Nanotubes are also stronger than steel, so long filaments could create
supertough, fiber-reinforced plastics. These materials could slash the weight
of planes, spaceships, and ground vehicles. The Pentagon figures nanotubes
will yield better radar-absorbing coatings and help make its planes, ships, and
tanks stealthier. If nanotech lives up to its promise in aerospace, says David
O. Swain, chief technology officer at Boeing Co. (BA ), it will be an
"unbelievable breakthrough." For space travel, he adds, its importance would
be "almost a bigger step than going from propellers to jets."
Pharmaceutical companies can't
wait to use nanotech to discover
and deliver drugs. Today, highly
sensitive microchips containing
intact DNA can spot interactions
between candidate antibiotics and
target bugs, for example.
Remarkable as they are, such
chips could be stuffed with
100,000 times more little chemical
labs--each of which is 100,000
times more sensitive--if they were
made with nanotubes, according
to Chad A. Mirkin, director of
Northwestern University's Institute for Nanotechnology.
To deliver a drug to a precise target and thus minimize side effects,
buckyballs can be assembled into shapes that fit snugly into receptors on the
surface of specific cells. The balls could be coated with drugs that disrupt the
cell's reproductive cycle, Mirkin explains. Such treatments are now in the
works for cancer, AIDS, and other diseases.
What's more, nanotubes are so thin that they can penetrate the skin without
pain. So Therafuse Inc., a Vista (Calif.) startup, is developing a skin patch for
diabetics. It will draw blood through nanostraws to monitor glucose levels
and inject insulin when required.
(If you're still awake, the rest of the story can be found here
posted on December 21, 2002 04:35:20 PM new
They've built motors that you need a microscope to view. Look into your scope and see teeny tiny gears whirling around! The most amazing thing I saw was a tiny "pump". Equipped with a sensor that looked for a certain protein or something, it would look for cancerous cells. Once found, the pump would turn on and administer a poison to the cell. This is one of several technologies that are in infant stages that are as significant as electricity was to the industrial revolution.
posted on December 21, 2002 05:22:28 PM new
The holy grail of nano is the idea of self replicating microscopic robots.
However: You heard it here first.
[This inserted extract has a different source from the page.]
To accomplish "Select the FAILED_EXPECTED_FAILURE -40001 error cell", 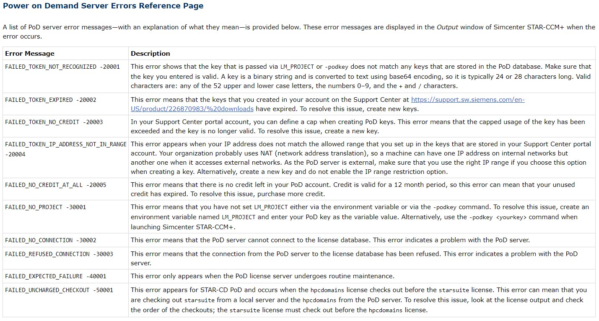I will [55, 276].
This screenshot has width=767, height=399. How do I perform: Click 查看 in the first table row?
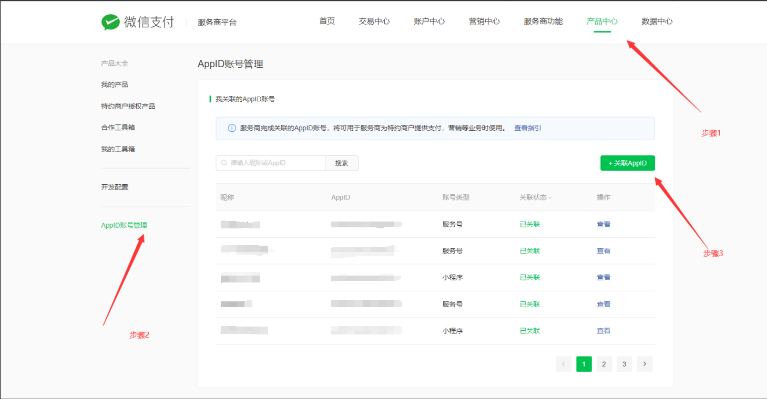[604, 224]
What is going to happen first is that they will have something similar to a factory or a lab on a chip. A chip using extentions of the technologies to produce integrated circuits that can do things like process blood to check for all the antibodies, disease organisms, and chemistry. Something that pressed against the skin would give you an excellant snap shot of a person's health in seconds. Like Star trek... Or a chip that can test the environment it is in - air or water and tell you the state of pollution in seconds - including warn about chemical or biological attack.